START RECORD EXCERPTS
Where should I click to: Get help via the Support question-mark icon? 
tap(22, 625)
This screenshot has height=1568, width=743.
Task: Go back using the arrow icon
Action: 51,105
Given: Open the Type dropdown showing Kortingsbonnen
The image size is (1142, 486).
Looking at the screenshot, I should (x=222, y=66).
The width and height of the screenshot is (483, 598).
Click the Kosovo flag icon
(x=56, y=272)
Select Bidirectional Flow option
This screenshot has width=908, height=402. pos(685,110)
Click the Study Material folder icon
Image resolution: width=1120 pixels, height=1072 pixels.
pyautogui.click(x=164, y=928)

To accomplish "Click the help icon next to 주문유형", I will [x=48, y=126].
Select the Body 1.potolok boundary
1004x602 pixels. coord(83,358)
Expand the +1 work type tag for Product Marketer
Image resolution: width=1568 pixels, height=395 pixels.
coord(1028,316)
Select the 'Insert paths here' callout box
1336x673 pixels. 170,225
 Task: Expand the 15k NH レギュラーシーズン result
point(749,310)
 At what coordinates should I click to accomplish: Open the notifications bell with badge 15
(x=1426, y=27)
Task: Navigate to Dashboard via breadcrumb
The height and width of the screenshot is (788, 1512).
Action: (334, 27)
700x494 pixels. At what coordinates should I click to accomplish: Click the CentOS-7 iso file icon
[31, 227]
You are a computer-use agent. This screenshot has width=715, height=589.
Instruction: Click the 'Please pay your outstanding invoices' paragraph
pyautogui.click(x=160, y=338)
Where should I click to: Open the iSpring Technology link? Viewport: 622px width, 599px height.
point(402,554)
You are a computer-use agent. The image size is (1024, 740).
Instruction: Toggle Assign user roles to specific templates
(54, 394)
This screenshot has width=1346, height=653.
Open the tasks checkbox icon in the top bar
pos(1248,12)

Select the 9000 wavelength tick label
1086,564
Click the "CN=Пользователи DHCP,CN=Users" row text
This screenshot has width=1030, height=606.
END RECORD EXCERPTS
§ **WHAT IS EXPECTED**
Filter the items above and copy out every line that contains the string "computer".

§ **RESULT**
You are a computer-use agent. This screenshot has width=715, height=589.
You are a computer-use agent. The image size is (1024, 740).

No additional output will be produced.